Restate the part of the lines that opens with the line containing "You are a computer-use" and closes with the line containing "pos(532,968)", swapping "column header" for "column heading" and keeping everything else unchanged.
──────── DATA PROVIDED
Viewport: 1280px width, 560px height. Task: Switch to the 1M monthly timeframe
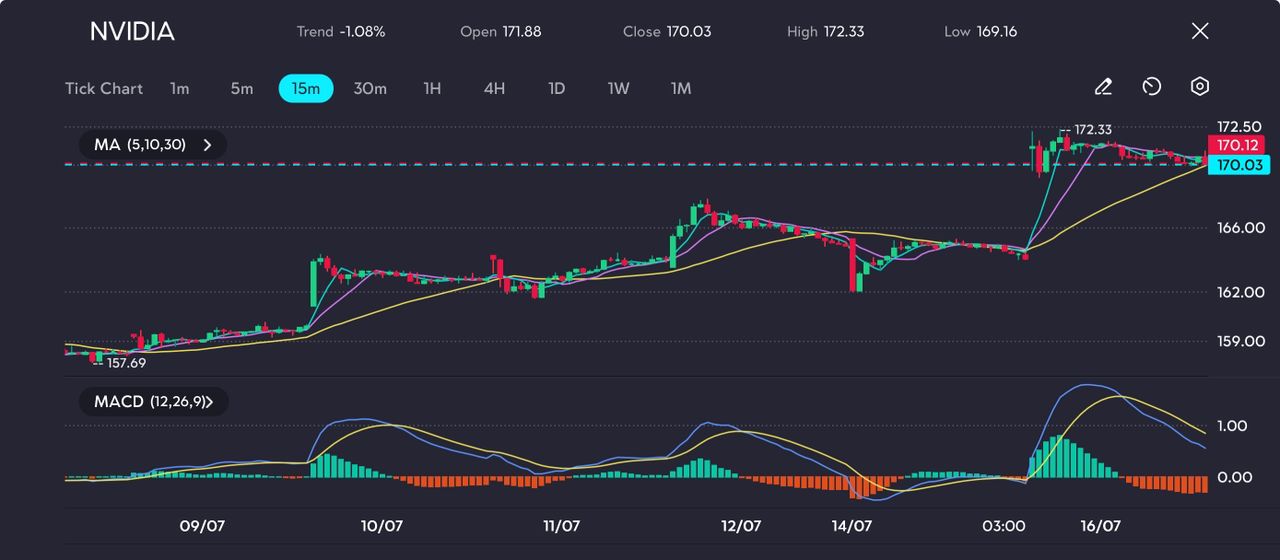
────────────────
──────── DATA PROVIDED
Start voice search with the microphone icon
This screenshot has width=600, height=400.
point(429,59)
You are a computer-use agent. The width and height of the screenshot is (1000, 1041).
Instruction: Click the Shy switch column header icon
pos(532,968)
────────────────
──────── DATA PROVIDED
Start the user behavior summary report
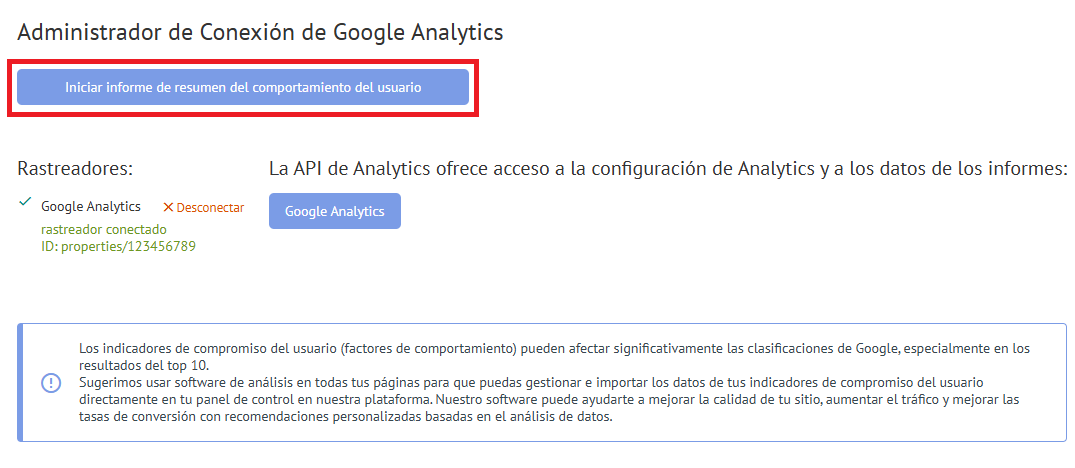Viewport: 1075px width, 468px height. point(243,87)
────────────────
**OUTPUT OF THE EXERCISE:**
You are a computer-use agent. The width and height of the screenshot is (1000, 1041).
Instruction: Click the Shy switch column heading icon
pos(532,968)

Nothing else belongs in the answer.